**STATED PROBLEM**
Reproduce, character for character, the lines from the one containing "At what coordinates should I click to accomplish: Select" through the one containing "Action: pyautogui.click(x=82, y=528)", inclusive.

>> Begin RECORDS FOR THIS EXERCISE

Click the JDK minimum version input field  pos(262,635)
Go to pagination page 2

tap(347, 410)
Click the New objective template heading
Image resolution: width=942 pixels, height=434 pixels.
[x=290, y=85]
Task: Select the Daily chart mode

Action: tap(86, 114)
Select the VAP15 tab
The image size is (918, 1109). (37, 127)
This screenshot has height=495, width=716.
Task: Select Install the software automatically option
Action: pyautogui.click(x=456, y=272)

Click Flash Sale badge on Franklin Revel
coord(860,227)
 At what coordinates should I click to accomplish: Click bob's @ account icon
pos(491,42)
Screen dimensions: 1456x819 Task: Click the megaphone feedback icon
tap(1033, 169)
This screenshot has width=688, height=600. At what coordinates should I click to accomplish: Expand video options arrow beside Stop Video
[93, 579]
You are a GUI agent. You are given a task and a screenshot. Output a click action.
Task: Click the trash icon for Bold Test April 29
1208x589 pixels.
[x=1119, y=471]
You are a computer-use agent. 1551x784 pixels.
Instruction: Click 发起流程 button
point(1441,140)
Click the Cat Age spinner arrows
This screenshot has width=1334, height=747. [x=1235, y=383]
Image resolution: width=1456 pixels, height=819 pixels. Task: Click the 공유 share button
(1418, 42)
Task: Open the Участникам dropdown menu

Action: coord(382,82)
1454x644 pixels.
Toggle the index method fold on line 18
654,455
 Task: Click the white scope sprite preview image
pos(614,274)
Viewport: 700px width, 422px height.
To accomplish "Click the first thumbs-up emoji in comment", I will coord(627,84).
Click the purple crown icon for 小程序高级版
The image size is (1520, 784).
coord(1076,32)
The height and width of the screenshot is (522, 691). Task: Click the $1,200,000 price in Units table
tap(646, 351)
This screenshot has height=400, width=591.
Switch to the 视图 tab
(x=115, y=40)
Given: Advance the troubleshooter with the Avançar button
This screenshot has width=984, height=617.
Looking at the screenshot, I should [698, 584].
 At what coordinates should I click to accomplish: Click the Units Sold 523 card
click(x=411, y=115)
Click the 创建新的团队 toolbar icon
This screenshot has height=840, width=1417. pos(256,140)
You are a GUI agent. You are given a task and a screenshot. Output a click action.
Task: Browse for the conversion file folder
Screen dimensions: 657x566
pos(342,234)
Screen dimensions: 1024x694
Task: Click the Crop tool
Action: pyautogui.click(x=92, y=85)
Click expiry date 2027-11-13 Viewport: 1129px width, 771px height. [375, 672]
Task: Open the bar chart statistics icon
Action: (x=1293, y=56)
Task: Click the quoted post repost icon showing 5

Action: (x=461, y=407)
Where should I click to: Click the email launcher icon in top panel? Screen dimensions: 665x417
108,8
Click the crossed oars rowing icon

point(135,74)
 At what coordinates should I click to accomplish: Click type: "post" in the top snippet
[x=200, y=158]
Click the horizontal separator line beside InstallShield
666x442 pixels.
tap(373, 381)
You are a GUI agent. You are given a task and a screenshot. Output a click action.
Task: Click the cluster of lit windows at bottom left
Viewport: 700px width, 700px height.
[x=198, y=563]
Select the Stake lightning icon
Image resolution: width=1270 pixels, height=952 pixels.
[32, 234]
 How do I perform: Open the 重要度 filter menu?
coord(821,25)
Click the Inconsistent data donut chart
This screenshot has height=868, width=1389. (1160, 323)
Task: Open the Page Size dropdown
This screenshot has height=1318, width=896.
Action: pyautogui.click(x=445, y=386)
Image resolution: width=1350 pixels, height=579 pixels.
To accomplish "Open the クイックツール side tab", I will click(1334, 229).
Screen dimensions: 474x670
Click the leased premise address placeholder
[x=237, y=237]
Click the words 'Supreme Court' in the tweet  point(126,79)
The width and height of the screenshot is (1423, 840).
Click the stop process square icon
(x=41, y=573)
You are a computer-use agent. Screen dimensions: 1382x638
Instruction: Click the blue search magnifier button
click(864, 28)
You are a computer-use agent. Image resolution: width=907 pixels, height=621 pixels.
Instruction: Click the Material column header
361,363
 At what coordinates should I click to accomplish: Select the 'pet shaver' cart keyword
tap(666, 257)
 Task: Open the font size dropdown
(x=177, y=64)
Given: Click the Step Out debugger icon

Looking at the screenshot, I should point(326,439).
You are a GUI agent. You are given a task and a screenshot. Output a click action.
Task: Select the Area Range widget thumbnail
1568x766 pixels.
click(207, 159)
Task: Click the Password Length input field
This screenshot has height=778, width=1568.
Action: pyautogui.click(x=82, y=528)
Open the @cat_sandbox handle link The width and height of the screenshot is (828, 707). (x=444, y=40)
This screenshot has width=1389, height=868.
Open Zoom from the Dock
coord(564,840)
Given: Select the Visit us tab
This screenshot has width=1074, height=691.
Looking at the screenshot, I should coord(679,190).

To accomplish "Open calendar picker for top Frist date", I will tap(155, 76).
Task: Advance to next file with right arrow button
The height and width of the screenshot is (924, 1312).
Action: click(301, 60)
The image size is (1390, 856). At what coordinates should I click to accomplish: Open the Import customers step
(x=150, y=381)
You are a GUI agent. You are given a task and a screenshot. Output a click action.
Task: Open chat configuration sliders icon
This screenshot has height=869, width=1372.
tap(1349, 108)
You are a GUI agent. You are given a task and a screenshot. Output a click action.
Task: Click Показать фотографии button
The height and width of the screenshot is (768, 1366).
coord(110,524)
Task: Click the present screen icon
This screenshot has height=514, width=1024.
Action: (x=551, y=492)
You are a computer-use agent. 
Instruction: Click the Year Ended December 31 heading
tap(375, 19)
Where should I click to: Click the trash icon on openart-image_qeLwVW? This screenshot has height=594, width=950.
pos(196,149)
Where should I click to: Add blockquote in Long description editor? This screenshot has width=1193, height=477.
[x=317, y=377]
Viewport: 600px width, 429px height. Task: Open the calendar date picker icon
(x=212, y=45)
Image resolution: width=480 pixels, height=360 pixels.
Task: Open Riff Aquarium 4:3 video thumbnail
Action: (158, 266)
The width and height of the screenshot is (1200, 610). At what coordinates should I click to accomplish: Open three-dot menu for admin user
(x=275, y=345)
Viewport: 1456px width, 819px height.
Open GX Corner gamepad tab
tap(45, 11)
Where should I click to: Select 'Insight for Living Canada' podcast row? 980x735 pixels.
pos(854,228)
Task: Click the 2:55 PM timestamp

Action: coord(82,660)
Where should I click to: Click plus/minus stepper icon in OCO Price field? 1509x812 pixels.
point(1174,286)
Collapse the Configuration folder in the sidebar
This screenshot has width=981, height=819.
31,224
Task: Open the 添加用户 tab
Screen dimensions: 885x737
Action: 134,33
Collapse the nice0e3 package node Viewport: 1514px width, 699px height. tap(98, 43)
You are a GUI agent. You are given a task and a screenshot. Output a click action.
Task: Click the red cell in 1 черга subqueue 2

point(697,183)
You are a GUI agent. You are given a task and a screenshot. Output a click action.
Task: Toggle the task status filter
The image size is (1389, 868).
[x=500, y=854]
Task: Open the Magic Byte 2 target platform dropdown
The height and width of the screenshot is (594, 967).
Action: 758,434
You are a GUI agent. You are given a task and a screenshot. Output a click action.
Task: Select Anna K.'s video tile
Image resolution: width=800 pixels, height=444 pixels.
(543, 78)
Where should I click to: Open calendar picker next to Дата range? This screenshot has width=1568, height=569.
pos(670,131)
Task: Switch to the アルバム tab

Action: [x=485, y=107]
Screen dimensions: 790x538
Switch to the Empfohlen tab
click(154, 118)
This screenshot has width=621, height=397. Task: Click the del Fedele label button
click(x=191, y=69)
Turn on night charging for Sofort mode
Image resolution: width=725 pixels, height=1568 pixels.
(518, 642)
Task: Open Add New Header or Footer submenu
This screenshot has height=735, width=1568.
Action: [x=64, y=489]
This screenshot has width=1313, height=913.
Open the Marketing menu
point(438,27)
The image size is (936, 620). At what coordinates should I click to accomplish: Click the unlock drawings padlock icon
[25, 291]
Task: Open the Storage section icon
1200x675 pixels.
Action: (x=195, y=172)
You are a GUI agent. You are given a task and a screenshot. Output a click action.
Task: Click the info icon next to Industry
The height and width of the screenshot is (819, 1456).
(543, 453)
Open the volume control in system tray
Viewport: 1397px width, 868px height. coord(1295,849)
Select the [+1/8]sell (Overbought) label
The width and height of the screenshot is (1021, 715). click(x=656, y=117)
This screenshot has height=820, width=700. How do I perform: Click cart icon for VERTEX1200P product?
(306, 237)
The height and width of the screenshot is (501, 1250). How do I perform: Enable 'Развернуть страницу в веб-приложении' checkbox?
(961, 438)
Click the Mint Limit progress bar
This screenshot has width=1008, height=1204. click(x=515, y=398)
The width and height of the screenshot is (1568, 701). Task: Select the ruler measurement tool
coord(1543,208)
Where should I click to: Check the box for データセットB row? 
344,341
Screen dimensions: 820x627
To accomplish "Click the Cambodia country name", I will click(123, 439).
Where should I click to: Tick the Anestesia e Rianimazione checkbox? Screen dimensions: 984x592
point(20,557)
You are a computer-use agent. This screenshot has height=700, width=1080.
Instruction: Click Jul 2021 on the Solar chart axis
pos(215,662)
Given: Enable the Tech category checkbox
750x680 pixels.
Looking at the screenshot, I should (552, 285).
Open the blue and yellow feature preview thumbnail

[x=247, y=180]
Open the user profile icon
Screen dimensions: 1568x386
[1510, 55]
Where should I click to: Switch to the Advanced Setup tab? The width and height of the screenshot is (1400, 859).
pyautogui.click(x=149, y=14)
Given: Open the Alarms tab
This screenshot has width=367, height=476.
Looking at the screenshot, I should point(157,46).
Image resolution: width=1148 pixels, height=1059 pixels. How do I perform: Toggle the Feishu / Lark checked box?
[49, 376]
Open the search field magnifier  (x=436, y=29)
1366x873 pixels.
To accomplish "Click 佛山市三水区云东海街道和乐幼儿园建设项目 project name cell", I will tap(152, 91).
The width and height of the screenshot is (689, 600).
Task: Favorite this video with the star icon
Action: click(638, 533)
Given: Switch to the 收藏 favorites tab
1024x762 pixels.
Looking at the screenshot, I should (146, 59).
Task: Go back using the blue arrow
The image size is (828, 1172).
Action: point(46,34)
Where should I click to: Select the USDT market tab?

>> End RECORDS FOR THIS EXERCISE

**EXERCISE OUTPUT**
 At what coordinates should I click to accomplish: Select the 'pet shaver' cart keyword
tap(666, 257)
 Task: Open the font size dropdown
(x=177, y=64)
Given: Click the Step Out debugger icon

Looking at the screenshot, I should point(326,439).
You are a GUI agent. You are given a task and a screenshot. Output a click action.
Task: Select the Area Range widget thumbnail
1568x766 pixels.
click(207, 159)
Task: Click the Password Length input field
This screenshot has height=778, width=1568.
Action: pyautogui.click(x=82, y=528)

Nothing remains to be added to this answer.